New York City, April 25, 1990© Michael Lavine

Dave Grohl weighs in on Nirvana’s naked baby album cover lawsuit

‘Listen, he’s got a Nevermind tattoo and I don’t’

Earlier this year, Spencer Elden – AKA the naked baby who appears on Nirvana’s Nevermind cover – announced that he is suing the rock band for child pornography and sexual exploitation. In August, the now 30-year-old filed the lawsuit in a Los Angeles court against the surviving band members and Kurt Cobain’s estate.

Now, in a new interview with Vulture, Nirvana’s drummer Dave Grohl has opened up about the ongoing suit. “I don’t know that I can speak on it because I haven’t spent too much time thinking about it,” said Grohl. “I feel the same way most people do in that I have to disagree. That’s all I’ll say.”

Elden – who recreated the Nevermind image for a 25th anniversary celebration in the New York Post and for Rolling Stone when he was ten years-old – also was discovered to have the word ‘Nevermind’ tattooed across his chest, leading some to question the intentions of his lawsuit. When asked about the tattoo, Grohl simply noted: “Listen, he’s got a ‘Nevermind’ tattoo. I don’t.”

Previously, the drummer told the Sunday Times that he anticipated legal trouble. “At some point, unfortunately, it just becomes par for the course,” he said.

---

Description of the task » Carry on the article about Dave Grohl and the Nevermind cover lawsuit from the point where it stops. The lines that come next are separate from the article.

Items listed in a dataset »
---

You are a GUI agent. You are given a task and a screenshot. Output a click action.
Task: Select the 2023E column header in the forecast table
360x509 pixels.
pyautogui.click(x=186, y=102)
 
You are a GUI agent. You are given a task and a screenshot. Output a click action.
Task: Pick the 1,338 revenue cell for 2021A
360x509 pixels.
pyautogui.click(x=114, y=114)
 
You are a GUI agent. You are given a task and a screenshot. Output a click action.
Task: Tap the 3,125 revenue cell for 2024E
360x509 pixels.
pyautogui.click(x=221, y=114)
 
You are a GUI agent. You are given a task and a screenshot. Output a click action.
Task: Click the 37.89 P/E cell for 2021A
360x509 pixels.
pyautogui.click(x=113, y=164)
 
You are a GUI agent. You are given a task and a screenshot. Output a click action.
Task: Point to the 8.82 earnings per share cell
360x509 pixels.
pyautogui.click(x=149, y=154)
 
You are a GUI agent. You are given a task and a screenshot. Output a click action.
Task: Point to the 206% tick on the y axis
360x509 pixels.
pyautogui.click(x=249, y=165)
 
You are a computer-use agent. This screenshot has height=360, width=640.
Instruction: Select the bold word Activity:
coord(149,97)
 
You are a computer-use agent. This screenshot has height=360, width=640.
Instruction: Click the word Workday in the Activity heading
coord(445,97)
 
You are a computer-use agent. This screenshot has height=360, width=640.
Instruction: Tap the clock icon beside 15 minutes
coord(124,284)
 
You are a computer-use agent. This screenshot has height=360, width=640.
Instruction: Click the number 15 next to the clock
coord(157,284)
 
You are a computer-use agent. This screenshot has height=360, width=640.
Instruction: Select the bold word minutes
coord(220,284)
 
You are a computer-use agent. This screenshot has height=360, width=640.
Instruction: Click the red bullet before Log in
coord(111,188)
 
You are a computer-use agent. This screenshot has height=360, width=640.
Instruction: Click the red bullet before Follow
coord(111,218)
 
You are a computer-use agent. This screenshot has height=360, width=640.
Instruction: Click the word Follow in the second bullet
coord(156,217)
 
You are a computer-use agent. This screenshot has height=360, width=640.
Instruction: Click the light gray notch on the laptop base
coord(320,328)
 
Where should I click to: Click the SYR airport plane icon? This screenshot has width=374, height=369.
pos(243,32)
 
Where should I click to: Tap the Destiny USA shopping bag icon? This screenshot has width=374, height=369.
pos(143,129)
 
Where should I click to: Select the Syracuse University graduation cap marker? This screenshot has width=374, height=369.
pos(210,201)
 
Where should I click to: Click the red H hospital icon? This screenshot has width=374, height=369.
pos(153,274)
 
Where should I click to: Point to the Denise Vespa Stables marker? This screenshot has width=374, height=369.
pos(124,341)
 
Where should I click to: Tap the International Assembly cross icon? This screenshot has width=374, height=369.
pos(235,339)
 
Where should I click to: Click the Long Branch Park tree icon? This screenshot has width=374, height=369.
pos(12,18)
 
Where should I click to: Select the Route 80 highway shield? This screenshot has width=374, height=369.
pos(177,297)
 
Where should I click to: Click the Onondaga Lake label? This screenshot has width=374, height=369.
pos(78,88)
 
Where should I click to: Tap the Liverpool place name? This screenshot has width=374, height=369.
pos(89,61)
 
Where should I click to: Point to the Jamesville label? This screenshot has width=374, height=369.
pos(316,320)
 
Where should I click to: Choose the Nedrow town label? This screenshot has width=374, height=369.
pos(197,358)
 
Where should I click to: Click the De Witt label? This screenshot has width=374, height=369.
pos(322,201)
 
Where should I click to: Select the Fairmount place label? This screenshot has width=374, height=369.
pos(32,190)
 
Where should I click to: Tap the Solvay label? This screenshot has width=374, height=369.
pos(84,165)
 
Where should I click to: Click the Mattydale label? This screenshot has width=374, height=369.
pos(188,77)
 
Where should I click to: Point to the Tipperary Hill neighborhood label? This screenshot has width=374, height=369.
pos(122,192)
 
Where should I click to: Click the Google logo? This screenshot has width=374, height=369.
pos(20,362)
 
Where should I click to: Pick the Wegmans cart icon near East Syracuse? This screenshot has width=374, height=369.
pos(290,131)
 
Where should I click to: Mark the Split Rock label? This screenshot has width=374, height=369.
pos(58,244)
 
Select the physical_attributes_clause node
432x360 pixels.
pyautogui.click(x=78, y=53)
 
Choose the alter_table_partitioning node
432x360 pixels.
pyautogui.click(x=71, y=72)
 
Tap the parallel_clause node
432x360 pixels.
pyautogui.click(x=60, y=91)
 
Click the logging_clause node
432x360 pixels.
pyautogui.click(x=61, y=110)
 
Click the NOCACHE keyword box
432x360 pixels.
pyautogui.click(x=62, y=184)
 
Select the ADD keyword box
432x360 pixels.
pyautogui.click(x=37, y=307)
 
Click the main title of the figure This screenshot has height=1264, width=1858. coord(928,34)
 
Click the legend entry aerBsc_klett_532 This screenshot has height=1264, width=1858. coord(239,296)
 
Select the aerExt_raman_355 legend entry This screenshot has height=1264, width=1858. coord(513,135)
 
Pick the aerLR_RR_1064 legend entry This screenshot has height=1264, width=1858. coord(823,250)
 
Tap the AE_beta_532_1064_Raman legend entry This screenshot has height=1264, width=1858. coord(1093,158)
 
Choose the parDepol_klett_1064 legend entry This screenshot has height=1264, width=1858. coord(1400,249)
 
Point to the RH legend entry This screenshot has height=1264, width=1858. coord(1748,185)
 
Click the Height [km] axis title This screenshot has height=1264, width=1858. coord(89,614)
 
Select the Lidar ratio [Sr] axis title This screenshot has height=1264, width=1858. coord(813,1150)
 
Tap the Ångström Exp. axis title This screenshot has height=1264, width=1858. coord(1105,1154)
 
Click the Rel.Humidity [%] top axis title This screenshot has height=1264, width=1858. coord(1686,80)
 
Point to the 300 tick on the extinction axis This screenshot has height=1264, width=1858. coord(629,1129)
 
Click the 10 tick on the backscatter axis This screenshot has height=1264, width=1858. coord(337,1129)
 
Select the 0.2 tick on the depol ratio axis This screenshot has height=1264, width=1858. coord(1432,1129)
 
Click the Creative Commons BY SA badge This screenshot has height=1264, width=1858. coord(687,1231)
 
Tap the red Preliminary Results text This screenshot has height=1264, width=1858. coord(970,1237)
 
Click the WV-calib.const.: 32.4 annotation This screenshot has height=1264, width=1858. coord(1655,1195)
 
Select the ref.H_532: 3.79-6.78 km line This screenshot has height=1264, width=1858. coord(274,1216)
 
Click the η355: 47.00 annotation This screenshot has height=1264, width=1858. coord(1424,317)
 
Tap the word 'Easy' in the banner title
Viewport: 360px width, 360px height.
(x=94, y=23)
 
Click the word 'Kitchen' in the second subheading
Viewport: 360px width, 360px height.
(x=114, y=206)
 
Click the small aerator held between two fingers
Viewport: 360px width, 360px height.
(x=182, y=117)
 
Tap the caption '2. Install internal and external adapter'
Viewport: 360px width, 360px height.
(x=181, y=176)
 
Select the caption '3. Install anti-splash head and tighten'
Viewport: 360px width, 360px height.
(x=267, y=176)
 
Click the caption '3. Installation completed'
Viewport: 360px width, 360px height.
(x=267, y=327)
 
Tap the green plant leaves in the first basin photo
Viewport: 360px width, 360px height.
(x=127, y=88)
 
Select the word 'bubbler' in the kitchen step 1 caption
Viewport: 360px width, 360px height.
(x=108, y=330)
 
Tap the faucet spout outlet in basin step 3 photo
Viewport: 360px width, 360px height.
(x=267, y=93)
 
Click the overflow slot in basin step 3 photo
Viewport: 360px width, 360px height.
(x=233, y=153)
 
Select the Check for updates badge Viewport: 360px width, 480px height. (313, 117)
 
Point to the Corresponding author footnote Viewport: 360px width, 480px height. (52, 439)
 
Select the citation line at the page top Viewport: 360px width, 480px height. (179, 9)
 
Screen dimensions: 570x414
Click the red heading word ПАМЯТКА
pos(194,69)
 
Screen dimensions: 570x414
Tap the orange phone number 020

---

Task answer »
However, he also vaguely stated that the album cover may get a design rework. “I have many ideas of how we should alter that cover,” he said. “But, we’ll see what happens.”

Elden, who was four months old when the 1991 cover was made, claims that he suffered “lifelong damages”, including “extreme and permanent emotional distress with physical manifestations”, plus loss of education, wages, and “enjoyment of life”. “Recently I’ve been thinking, ‘What if I wasn’t okay with my freaking penis being shown to everybody?’ I didn’t really have a choice,” he said in 2016.

Kirk Wedell, who shot the album cover, also believes that Elden deserves reimbursement for the image. “He feels that everybody made money off it and he didn’t,” he said. “I think he deserves something. But it’s always the record labels that make the money.”

Several legal experts, however, are expecting the case to be dismissed, as Elden’s recreations of the cover harm his arguments.